BRIEF 1 -
In the fellowships announcement, list every person named as receiving a 2017 LDC Fellowship, along with the position and agency given for each.
BRIEF 2 -
Continue the fellowships announcement from its last sentence.

SOURCE TEXT -
────────────────────
LDC Fellowships are annually selected research or study awards up to $45,000 for senior leaders. They aim to help senior leaders build on their personal leadership development goals and reflect topic areas that are highly relevant to their agency and the system, and make performance improvements to the public sector.

We’re pleased to announce the 2017 LDC Fellowships:

Kellie O'Sullivan, General Manager, People and Performance, Ministry of Justice

Kellie O'SullivanKellie’s focus is on the changing nature of the workforce and how organisations need to be structured to best meet employees’ needs. She will explore the future of HR, and large-scale transformational culture change.
Kellie will participate in the ‘Leading change and organizational renewal’ programme jointly run by Stanford and Harvard business schools. She will then focus on emerging trends by visiting thought leaders known for futurist organisation design.

“I’m particularly excited about the opportunity to contribute to changing the shape of HR in the New Zealand public service, and developing and implementing new approaches to inform large scale transformational change,” says Kellie.

Murray Young, Chief Information Officer, New Zealand Customs Service and Tracy Voice, Director, Business Technology and Information Services (CIO), Ministry for Primary Industries

Murray Young    Tracy Voice

Murray and Tracy are undertaking a joint study programme, looking at the use of emerging technologies to improve government interaction with citizens, focussing first on border control.

“We know that rapidly emerging technologies including global trends to digitise services provide opportunities to innovate and puts us as CIOs at the centre of many sector initiatives to improve services to citizens and business.

“Our impression is that there is a large opportunity to speed progress in this area.

“Over the coming months we aim to engage with a wide variety of senior leaders, locally and internationally, from both government and the private sector to discuss views and experiences in relation to meeting the digital challenge, innovation and change.
────────────────────
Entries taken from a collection
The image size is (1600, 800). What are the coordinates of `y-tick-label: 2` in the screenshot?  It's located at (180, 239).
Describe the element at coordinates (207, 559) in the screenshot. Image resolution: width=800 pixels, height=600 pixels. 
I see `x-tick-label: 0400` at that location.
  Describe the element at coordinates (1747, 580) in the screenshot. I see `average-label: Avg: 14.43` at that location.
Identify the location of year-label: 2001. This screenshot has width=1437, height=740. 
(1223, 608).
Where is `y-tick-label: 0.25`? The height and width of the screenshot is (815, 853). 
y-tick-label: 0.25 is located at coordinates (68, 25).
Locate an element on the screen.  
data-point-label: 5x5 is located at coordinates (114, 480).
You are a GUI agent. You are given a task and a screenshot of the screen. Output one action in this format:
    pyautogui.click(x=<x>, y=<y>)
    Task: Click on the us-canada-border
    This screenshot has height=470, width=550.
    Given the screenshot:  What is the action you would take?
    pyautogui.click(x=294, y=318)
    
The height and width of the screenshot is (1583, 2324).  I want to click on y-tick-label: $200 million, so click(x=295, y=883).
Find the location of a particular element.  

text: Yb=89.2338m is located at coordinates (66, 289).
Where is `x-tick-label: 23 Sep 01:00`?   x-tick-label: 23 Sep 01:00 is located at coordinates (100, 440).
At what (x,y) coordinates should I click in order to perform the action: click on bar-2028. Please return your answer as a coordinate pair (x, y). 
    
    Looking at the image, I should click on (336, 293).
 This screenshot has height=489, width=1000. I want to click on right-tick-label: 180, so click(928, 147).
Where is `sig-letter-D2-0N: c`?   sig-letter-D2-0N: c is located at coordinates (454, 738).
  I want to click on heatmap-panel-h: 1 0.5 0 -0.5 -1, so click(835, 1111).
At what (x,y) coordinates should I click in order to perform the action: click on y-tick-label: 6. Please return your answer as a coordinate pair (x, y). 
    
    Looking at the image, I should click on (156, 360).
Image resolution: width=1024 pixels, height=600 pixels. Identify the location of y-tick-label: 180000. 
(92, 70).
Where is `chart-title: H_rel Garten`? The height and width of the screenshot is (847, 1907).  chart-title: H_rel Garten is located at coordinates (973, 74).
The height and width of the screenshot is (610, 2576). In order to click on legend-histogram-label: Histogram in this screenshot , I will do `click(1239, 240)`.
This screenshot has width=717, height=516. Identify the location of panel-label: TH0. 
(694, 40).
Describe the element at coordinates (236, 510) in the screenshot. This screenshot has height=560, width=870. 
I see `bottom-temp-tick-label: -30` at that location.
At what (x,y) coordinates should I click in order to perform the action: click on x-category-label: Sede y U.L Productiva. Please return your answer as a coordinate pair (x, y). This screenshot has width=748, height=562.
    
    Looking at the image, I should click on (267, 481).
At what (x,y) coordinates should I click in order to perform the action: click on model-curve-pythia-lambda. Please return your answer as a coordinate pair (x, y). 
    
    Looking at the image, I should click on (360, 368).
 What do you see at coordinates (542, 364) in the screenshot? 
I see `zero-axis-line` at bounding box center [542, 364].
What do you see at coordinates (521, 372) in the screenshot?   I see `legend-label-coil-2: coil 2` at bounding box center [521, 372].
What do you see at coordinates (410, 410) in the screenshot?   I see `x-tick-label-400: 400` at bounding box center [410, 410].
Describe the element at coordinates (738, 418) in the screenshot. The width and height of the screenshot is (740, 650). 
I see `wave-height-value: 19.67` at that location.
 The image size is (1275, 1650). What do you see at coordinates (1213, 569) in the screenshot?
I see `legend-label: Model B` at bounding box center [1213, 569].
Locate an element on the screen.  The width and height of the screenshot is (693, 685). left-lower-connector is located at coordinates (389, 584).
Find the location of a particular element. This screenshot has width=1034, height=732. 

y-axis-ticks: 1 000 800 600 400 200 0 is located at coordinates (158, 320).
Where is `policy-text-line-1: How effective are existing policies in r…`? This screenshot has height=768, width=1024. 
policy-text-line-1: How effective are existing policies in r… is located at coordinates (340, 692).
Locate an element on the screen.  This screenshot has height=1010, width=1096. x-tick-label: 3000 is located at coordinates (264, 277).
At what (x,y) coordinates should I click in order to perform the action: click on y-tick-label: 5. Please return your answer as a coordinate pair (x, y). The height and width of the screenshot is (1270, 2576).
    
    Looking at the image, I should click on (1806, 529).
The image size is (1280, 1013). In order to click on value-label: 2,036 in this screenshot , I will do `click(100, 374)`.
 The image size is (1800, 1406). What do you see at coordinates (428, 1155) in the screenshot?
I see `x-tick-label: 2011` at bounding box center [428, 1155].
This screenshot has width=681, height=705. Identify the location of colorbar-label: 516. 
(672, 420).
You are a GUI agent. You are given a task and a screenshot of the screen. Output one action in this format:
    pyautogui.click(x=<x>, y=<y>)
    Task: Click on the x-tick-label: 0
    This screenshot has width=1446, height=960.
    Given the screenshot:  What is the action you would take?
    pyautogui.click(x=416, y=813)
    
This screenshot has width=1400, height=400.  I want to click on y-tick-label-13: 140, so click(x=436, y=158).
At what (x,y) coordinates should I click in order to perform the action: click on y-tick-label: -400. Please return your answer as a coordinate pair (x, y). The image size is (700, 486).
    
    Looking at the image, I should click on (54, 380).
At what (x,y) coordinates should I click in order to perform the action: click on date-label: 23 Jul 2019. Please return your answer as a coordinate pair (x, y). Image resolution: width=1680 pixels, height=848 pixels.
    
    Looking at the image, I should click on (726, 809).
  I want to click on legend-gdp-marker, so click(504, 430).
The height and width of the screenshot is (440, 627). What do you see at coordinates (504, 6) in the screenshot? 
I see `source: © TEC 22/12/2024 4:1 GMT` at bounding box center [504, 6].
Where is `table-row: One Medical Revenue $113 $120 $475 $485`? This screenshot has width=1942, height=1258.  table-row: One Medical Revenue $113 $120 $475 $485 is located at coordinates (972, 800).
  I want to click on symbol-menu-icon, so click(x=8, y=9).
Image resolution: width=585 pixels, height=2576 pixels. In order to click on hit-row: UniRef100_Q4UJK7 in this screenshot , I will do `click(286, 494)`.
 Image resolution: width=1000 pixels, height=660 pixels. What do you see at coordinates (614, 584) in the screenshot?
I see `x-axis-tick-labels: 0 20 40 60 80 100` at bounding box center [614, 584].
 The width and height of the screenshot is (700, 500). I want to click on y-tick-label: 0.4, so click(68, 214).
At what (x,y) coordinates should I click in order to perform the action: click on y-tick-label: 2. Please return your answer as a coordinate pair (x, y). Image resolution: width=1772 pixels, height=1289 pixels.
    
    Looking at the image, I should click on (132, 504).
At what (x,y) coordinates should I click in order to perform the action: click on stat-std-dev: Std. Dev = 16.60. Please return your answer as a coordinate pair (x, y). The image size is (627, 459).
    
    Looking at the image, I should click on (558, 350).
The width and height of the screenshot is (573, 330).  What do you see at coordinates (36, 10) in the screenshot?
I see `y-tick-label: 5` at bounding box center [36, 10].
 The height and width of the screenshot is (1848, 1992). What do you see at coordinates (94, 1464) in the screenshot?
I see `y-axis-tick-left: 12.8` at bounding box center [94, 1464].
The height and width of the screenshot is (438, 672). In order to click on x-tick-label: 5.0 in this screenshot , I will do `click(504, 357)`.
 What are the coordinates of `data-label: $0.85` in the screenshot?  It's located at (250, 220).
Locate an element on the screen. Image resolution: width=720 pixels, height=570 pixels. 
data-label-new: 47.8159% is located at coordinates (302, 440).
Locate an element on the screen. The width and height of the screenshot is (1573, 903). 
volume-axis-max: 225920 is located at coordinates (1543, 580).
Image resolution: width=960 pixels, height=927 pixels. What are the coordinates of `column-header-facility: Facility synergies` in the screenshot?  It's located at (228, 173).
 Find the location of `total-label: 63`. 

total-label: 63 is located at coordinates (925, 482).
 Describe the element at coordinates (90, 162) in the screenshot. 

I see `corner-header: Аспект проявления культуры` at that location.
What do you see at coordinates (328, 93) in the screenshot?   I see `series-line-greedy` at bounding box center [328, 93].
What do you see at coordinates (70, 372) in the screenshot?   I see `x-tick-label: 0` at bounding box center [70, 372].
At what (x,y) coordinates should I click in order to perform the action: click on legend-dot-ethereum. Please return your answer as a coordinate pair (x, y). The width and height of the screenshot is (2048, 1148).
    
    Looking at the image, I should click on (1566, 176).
────────────────────
WRITTEN REPLY 1 -
- Kellie O'Sullivan: General Manager, People and Performance, Ministry of Justice
- Murray Young: Chief Information Officer, New Zealand Customs Service
- Tracy Voice: Director, Business Technology and Information Services (CIO), Ministry for Primary Industries

WRITTEN REPLY 2 -
“From our research we will take what we learn and apply it to our work in the Border Sector and other areas of the public service we get involved in. We will also share our learnings across the public sector amongst the executive community, emerging operational leaders, all of government colleagues, sector ICT leaders and industry.”

Blair McKenzie, Auckland Regional Commissioner, Ministry of Social Development

Blair McKenzieRecent research indicates that New Zealand’s cultural and ethnicity make up will drastically change over the next 20 years with fast growing Asian and Pacific populations, and this is already prevalent in Auckland. Our ability to lead across diverse ethnic groups (both within our organisations and externally across communities) and engender genuine engagement will require highly developed leadership skills.

Working with others who have a broad range of experiences, Blair will utilise education and experiential learning opportunities to understand existing best practice for leading diverse ethnic groups in a New Zealand context. This will include participating in an international cross-cultural leadership programme, engaging with community-based ethnic and cultural movements, experiencing diverse ethnic leadership in large organisations, as well as working with private and public sector leaders from across governing jurisdictions.

Blair will apply the knowledge and experience gained to support, influence and shape leadership practices, which reflect qualities that are responsive and inspiring to diverse ethnicities.